───── Listed entries ─────

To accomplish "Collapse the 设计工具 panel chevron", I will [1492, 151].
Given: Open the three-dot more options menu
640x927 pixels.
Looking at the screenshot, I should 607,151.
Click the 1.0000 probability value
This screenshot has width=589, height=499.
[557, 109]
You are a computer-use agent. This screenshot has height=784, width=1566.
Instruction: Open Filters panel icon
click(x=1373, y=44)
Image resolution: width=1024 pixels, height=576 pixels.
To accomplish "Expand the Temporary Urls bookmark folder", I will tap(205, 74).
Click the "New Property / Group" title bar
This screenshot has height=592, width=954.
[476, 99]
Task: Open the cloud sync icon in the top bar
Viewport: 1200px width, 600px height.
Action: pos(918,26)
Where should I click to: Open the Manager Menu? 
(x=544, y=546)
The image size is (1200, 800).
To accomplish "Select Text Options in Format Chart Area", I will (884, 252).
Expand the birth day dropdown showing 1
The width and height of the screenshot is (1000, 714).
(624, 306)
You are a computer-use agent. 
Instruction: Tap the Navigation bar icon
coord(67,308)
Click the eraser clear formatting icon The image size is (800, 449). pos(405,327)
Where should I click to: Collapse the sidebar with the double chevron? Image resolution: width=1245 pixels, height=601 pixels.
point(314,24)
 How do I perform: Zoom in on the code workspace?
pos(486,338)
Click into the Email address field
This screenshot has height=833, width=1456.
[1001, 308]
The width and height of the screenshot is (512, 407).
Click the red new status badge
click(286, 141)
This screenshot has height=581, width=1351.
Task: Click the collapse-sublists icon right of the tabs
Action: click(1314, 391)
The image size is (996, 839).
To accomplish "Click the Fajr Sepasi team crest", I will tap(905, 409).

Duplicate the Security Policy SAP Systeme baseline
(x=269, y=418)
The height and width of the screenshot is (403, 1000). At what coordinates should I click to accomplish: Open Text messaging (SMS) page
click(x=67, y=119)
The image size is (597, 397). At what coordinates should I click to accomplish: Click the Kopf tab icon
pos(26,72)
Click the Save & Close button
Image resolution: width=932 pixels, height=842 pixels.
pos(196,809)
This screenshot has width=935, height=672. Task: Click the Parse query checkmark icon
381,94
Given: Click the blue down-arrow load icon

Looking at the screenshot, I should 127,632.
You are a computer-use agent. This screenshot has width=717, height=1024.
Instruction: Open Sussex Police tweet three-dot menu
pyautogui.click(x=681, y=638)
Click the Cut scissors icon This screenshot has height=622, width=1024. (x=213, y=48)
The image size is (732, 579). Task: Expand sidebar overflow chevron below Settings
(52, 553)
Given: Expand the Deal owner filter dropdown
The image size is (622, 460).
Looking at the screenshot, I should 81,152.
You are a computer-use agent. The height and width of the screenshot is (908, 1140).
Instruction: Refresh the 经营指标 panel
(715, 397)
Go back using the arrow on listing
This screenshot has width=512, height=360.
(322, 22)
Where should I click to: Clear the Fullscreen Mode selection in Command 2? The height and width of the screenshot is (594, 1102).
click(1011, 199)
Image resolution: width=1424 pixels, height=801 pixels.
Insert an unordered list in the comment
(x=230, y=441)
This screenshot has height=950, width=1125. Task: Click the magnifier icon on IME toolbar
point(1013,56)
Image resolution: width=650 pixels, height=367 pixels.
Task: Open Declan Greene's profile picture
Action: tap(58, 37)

─────

Goal of the exercise: The records above must be repeated exactly, every one of them.

Solution to this problem:
To accomplish "Collapse the 设计工具 panel chevron", I will [1492, 151].
Given: Open the three-dot more options menu
640x927 pixels.
Looking at the screenshot, I should 607,151.
Click the 1.0000 probability value
This screenshot has width=589, height=499.
[557, 109]
You are a computer-use agent. This screenshot has height=784, width=1566.
Instruction: Open Filters panel icon
click(x=1373, y=44)
Image resolution: width=1024 pixels, height=576 pixels.
To accomplish "Expand the Temporary Urls bookmark folder", I will tap(205, 74).
Click the "New Property / Group" title bar
This screenshot has height=592, width=954.
[476, 99]
Task: Open the cloud sync icon in the top bar
Viewport: 1200px width, 600px height.
Action: pos(918,26)
Where should I click to: Open the Manager Menu? 
(x=544, y=546)
The image size is (1200, 800).
To accomplish "Select Text Options in Format Chart Area", I will (884, 252).
Expand the birth day dropdown showing 1
The width and height of the screenshot is (1000, 714).
(624, 306)
You are a computer-use agent. 
Instruction: Tap the Navigation bar icon
coord(67,308)
Click the eraser clear formatting icon The image size is (800, 449). pos(405,327)
Where should I click to: Collapse the sidebar with the double chevron? Image resolution: width=1245 pixels, height=601 pixels.
point(314,24)
 How do I perform: Zoom in on the code workspace?
pos(486,338)
Click into the Email address field
This screenshot has height=833, width=1456.
[1001, 308]
The width and height of the screenshot is (512, 407).
Click the red new status badge
click(286, 141)
This screenshot has height=581, width=1351.
Task: Click the collapse-sublists icon right of the tabs
Action: click(1314, 391)
The image size is (996, 839).
To accomplish "Click the Fajr Sepasi team crest", I will tap(905, 409).

Duplicate the Security Policy SAP Systeme baseline
(x=269, y=418)
The height and width of the screenshot is (403, 1000). At what coordinates should I click to accomplish: Open Text messaging (SMS) page
click(x=67, y=119)
The image size is (597, 397). At what coordinates should I click to accomplish: Click the Kopf tab icon
pos(26,72)
Click the Save & Close button
Image resolution: width=932 pixels, height=842 pixels.
pos(196,809)
This screenshot has width=935, height=672. Task: Click the Parse query checkmark icon
381,94
Given: Click the blue down-arrow load icon

Looking at the screenshot, I should 127,632.
You are a computer-use agent. This screenshot has width=717, height=1024.
Instruction: Open Sussex Police tweet three-dot menu
pyautogui.click(x=681, y=638)
Click the Cut scissors icon This screenshot has height=622, width=1024. (x=213, y=48)
The image size is (732, 579). Task: Expand sidebar overflow chevron below Settings
(52, 553)
Given: Expand the Deal owner filter dropdown
The image size is (622, 460).
Looking at the screenshot, I should 81,152.
You are a computer-use agent. The height and width of the screenshot is (908, 1140).
Instruction: Refresh the 经营指标 panel
(715, 397)
Go back using the arrow on listing
This screenshot has width=512, height=360.
(322, 22)
Where should I click to: Clear the Fullscreen Mode selection in Command 2? The height and width of the screenshot is (594, 1102).
click(1011, 199)
Image resolution: width=1424 pixels, height=801 pixels.
Insert an unordered list in the comment
(x=230, y=441)
This screenshot has height=950, width=1125. Task: Click the magnifier icon on IME toolbar
point(1013,56)
Image resolution: width=650 pixels, height=367 pixels.
Task: Open Declan Greene's profile picture
Action: tap(58, 37)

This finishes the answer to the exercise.